From the overt — neo-Nazi bombings and Klan marches — to the covert — housing discrimination and everyday prejudice — addressing our history of discrimination is an issue Palo Altans still wrestle with today.

Drawing parallels between Charlottesville and the renaming of Palo Alto schools, Kinyon urges the community to question the past and question their heroes.

FACING THE PAST —
Controversial monuments and contemporary students are juxtaposed in this piece by Vivian Nguyen.

“Change is good,” he says. “You don’t want to get stuck in the past.”

Four years ago, Paly sophomore Kobi Johnsson did just that.

Circa 2014, Johnsson was a seventh grade student with a school project and a question: who is David Starr Jordan?

“We never really talked about him [Jordan] in school and I wanted to know why our school was named after him,” Johnsson says. “When I did the research, I was really shocked.”

Jordan was the first president of Stanford University, a well-respected expert in ichthyology — the study of fish — and a eugenicist. In 1928, he helped found the Human Betterment Foundation, whose reports Nazi eugenics programs later drew inspiration from and used as a justification for hate, according to research by the district’s Renaming Schools Advisory Committee.

Johnsson’s book report, “David Starr Jordan: The ugliness behind the makeup,” would eventually catalyze the petition for renaming Jordan Middle School.

“I hope that it will teach people to be more aware,” Johnsson says. “Research yourself, and if you see something wrong, don’t be afraid to do something.”

Willful ignorance

Upon joining Palo Alto Unified School District over a decade ago, living skills teacher Letitia Burton had already done her own research.

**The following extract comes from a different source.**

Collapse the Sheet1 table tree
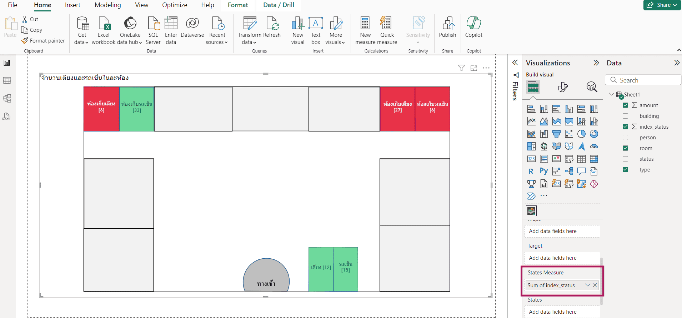This screenshot has height=318, width=682. click(611, 94)
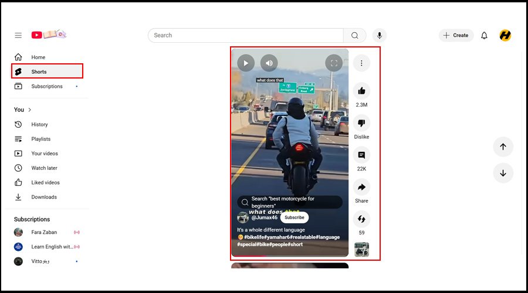This screenshot has width=528, height=293.
Task: Go to Subscriptions in the sidebar
Action: pyautogui.click(x=47, y=86)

When she mentioned Jordan’s history to her then-co-workers at Jordan Middle School, many of them seemed oblivious to the issue.

“[They] didn’t seem to think it was that big of a deal, or just ‘Oh yeah, I know, it’s kind of too bad,’” Burton says. “Yeah, it is too bad.”

How much Jordan’s name directly impacted students is unclear, but Burton wonders about the implicit impact it had on minorities.

“Knowing some of the issues I was seeing at Jordan, where there were kids who didn’t feel like they were part of the school … raised questions for me,” Burton says. “How much did that name have to do with people not feeling like they belong?”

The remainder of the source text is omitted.